Mrs Botha looked around uncertainly. “I – yes, I – think so.”
“You were talking about the ambulance.”
“Yes, they had to rush her to the city hospital. Poor thing cut her wrists because Mrs Reed didn’t want the blondie, Danny, to marry her,” said Mrs Botha.
“Mrs Reed didn’t want Danny to marry Ula. Ula Pretorius, one of the Pretorius girls – poor Mrs Reed had simply said: No, Danny can’t marry Ula. Joining two welfare families was more than she could endure. Then, Ula cut her wrists and almost bled to death.”
“So, was Ula in the ambulance?”
“You mean you didn’t hear about the fuss? And old woman Pretorius with not a penny to her name, and now a pregnant daughter on top of it all. The Reeds have no money, either, besides the free groceries and meat your husband gives them, and the blankets and firewood in the winter.”
“Frank?” asked Nella, straining to shield her perplexity.
“I’m surprised you didn’t know about Ula and your husband giving food to the Pretoriuses and the Reeds. He always helps the needy.”

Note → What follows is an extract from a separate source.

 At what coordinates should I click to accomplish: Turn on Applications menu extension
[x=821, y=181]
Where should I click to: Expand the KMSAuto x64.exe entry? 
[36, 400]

“Oh, yes. Yes, of course, he told me,” Nella lied. She heard the school bell ring for recess. It was 10:30, time for Nella’s tea.
“What else would you like on your order?”
“That’s all, thanks.” Mrs Botha turned around and wobbled out through the shop door. “Good day,” she said over her shoulder.
Nella didn’t reply. For a moment, she stared transfixed in front of her, then she slammed the order book down and retreated behind the counter. With anticipation, she poured her tea. Her eye caught the wastebasket with the crumpled letter in it, and she kicked it deeper under the counter. Sighing, she sank down onto her stool and picked up her cup. She drank deeply and winced. The tea tasted bitter – too bitter to drink.